Input for this task:
--------------------------------
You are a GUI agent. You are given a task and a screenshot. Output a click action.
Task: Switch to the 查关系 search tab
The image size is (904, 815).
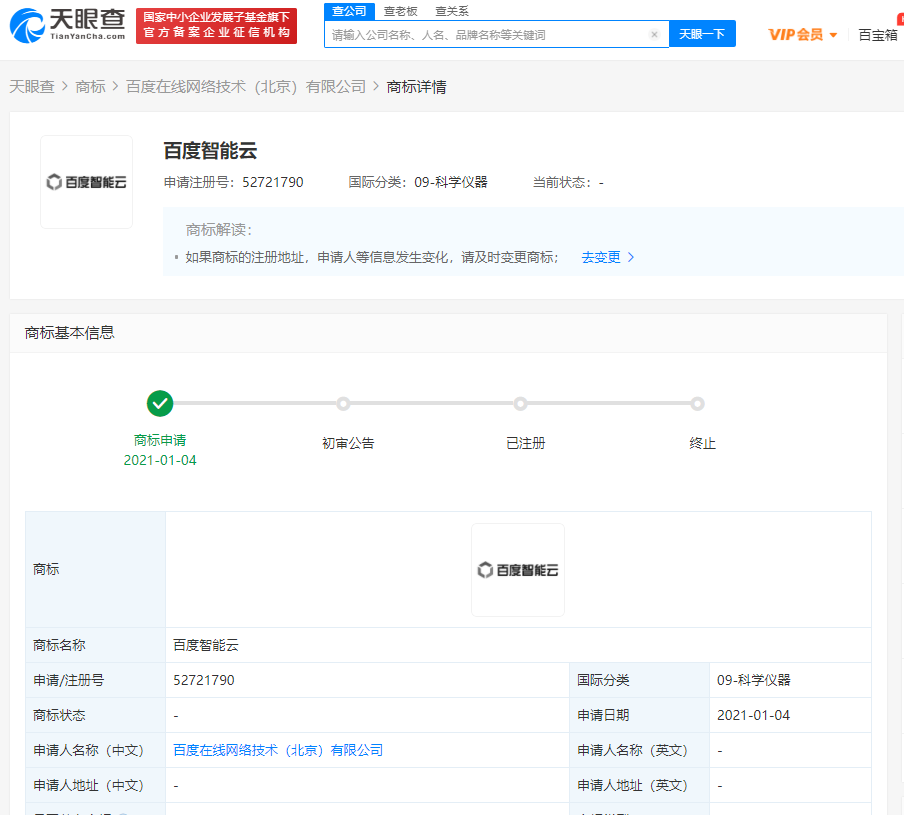452,11
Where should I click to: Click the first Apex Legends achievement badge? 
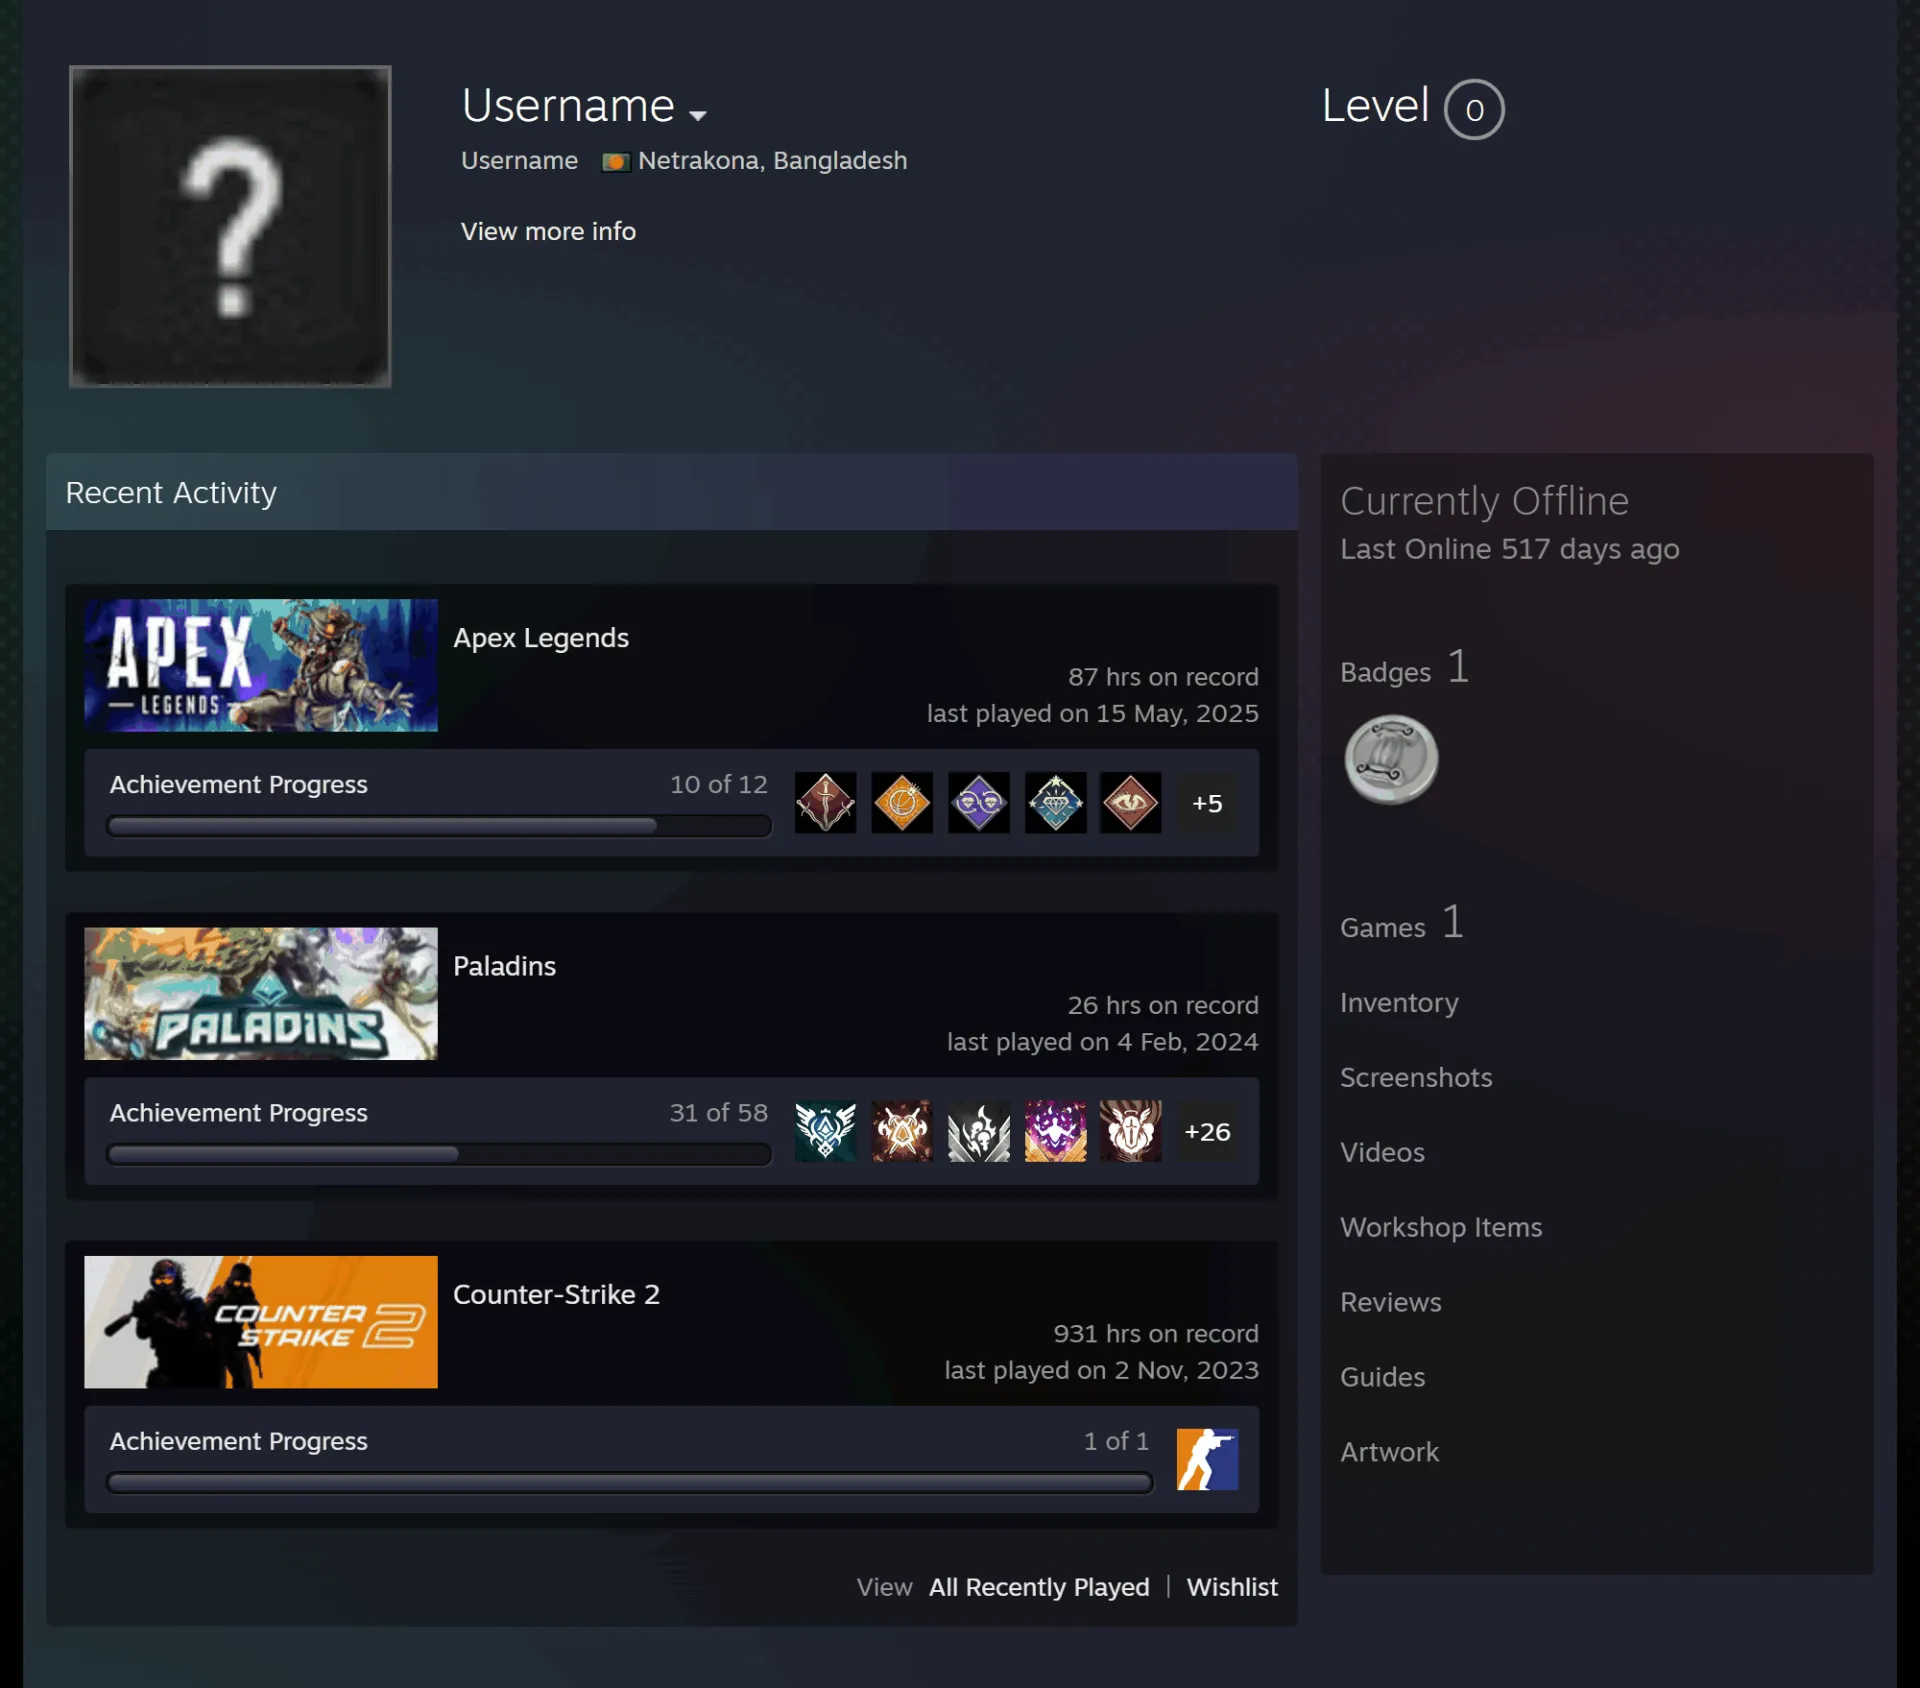pos(825,802)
--------------------------------
Please output only the lines running from the one that holds "The image size is (904, 815)." through the last line of the entries, both ends included, without any images.

Exercise solution:
The image size is (904, 815).
452,11
Where should I click to: Click the first Apex Legends achievement badge? 
pos(825,802)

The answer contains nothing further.